I’m setting up Docker on OS X so that I can develop a Rails app that runs in the Linux environment, from the comfort of my Mac OS X desktop environment. As such, I want “live” updates between my OS X filesystem and the one inside the container. That is done using Volumes.

Volumes

To allow your app to read and/or write files from your Mac OS X filesystem, use what Docker calls, mounting a host directory as a data volume. In this case, the “host” is the “default” VM. It has the /Users folder from Mac OS X mounted at /Users.

An easy way to mount a host volume is to make use of the Docker Compose tool that was installed with Docker Toolbox. In the docker-compose.yml file, add a “volumes:” statement, in a like this:

web:
build: .
ports:
- '80:3000'
- '80:80'
volumes:
- /Users/brent/source/my_app:/home/app/my_app
links:
- postgres
postgres:
image: postgres:latest
ports:
- '5432:5432'

This tells Docker to mount the “/Users/brent/source/my_app” directory from the VirtualBox VM at a mount point inside the docker container, at “/home/app/my_app”.

Since the user “app” now has uid 1000, and the “docker” user in the VM that owns the “/Users” mount also has uid 1000, the app user will have read/write permissions on my source code folder.

To build your container as specified in the Dockerfile, and then run it with the parameters specified in the docker-compose.yml file, run:

$ docker-compose build
$ docker-compose up

Or just ‘docker-compose up’ to do them both in one step. Add a “-d” switch if you want to run it in the background.

Data Containers

Mounted host directories fullfill the need of programmers working on Mac OS X, but you can also use data containers to store data that you want to keep and possibly share among different app containers, or move around to different hardware environments. I use data containers to store my database data, and my ruby gems (so I don’t have to rebuild them every time I build a new app container).

I recommend reading Adrian Mouat’s excellent article, Understanding Volumes in Docker. It really helped me get my head around why they are useful and how they work. He links to this article, which is also very helpful.
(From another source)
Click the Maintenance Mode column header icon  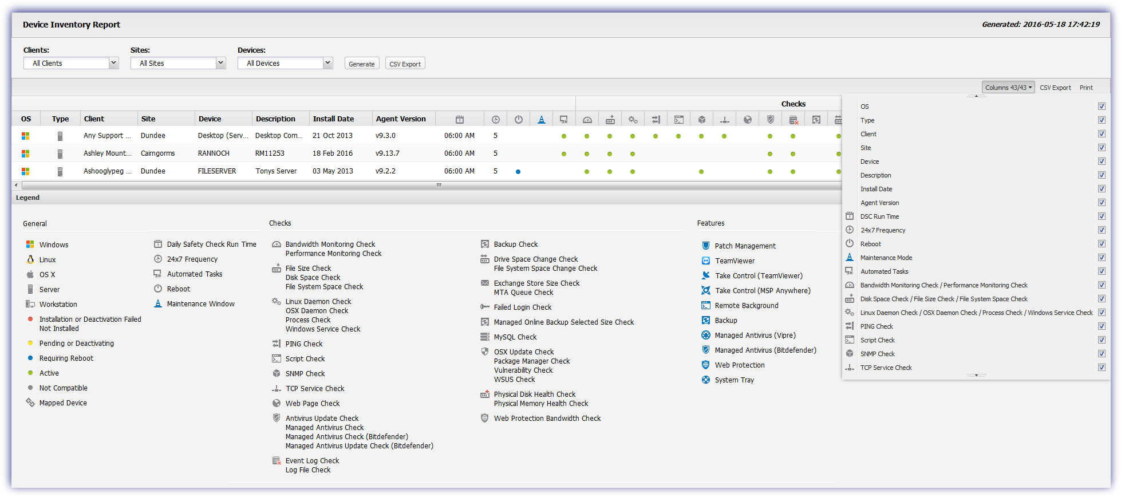[x=541, y=120]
I use them like this. For my database files, I create a “pgdata-dev” data container, seeded from the “postgres” image, by running:

$ docker run -v /var/lib/postgresql --name pgdata-dev postgres \
echo "Data-only container for postgres"

For my ruby gems, I seed a data container from the image that my ruby app uses (phusion/passenger-ruby), by running:

$ docker run -v /var/lib/gems --name rubygems “phusion/passenger-ruby22:0.9.18” echo “Data-only container for ruby gems”

Then I attach them to my application containers using docker’s “ — volumes-from” argument, via my docker-compose.yml file:

web:
build:
.
command: /sbin/entrypoint.sh
ports:
-
'80:3000'
- '3000:3000'
volumes:
-
/Users/brent/source/my_app:/home/app/my_app
volumes_from:
-
rubygems
links:
-
postgres
postgres:
image:
postgres:latest
volumes_from:
-
pgdata-dev
ports:
-
'5432:5432'

For Ruby on Rails, I build and persist ruby gems by putting these statements in my “entrypoint.sh” script (described above):

echo
echo "Installing Bundler..."
gem install bundler
echo
echo "Changing /var/lib/gems permissions to the app user..."
chown -R app:app /var/lib/gems
echo
echo "Running bundle install (as app user)..."
su - app -c "GEM_HOME=/var/lib/gems /home/app/workshops/bin/bundle install"

Now I can attach my “rubygems” data container to any rails app container, and don’t need to wait for the gems to download and/or compile every time.

Update: YMMV with running bundler as the app user to install gems in /var/lib/gems. Running bundler as root seems to work consistently, although I would much prefer running it as a regular user.